John 13 Part 2

Resumed from part 1

So, He knew that His hour and come and then in chapter 12, verse 23, for the first time it says, “The hour has come for the Son of Man to be glorified.” When He thinks about that hour, He is thinking about the glory, and this may seem strange to us, but it is the glory that is associated with the Cross and not just with the resurrection, because, “The Son of Man is going to be lifted up.” That was in chapter 12, verse 23, and then we see it repeated in chapter 13, verse one, “He knew that His hour had come.” Then, if you jump ahead, to chapter 17, and verse one, “Jesus spoke these things; and lifting up His eyes to heaven, He said, ‘Father, the hour has come; glorify Your Son, that the Son may glorify You.” Now, from the human perspective, this hour meant suffering.

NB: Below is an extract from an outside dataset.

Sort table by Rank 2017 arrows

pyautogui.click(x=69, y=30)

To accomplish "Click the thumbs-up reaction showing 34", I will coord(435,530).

But, from a divine point of view, it meant glory. Look with me at some verses later in our chapter, verses 31 and 32, to get this perspective. “Therefore when He had gone out, Jesus said, ‘Now is the Son of Man glorified, and God is glorified in Him; if God is glorified in Him, God will also glorify Him in Himself, and will glorify Him immediately’.” There is a very strong emphasis here.
So, we see the idea of Jesus being called to fulfill a purpose and if you look ahead, again, to the John 17 text, Jesus stresses this in verse four, “I glorified You on the earth having accomplished the work which You have given Me to do.” I have said this before, but when the servant of God is in the will of God, He is immortal until that work is done. Nothing can take Him away from God’s purpose. When the servant of God is seeking to do the will of God, God will accomplish His purpose. Whether it takes many years or a very short time.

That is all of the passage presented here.